### Your objective
Every line from the line containing "How do I perform: Click" through the final line below is to be repeated exactly; no other line is.

### Dataset records
________________________________________

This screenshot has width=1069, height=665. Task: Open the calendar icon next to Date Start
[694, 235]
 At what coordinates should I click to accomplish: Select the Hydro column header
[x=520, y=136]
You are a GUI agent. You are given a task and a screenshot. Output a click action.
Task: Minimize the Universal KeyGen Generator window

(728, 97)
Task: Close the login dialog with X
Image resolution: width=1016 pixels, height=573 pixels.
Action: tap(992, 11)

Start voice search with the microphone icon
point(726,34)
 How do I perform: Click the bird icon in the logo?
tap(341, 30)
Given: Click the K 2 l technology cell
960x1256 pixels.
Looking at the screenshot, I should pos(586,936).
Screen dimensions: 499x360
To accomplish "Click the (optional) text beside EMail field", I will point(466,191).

________________________________________

### Answer to the problem
 How do I perform: Click the bird icon in the logo?
tap(341, 30)
Given: Click the K 2 l technology cell
960x1256 pixels.
Looking at the screenshot, I should pos(586,936).
Screen dimensions: 499x360
To accomplish "Click the (optional) text beside EMail field", I will point(466,191).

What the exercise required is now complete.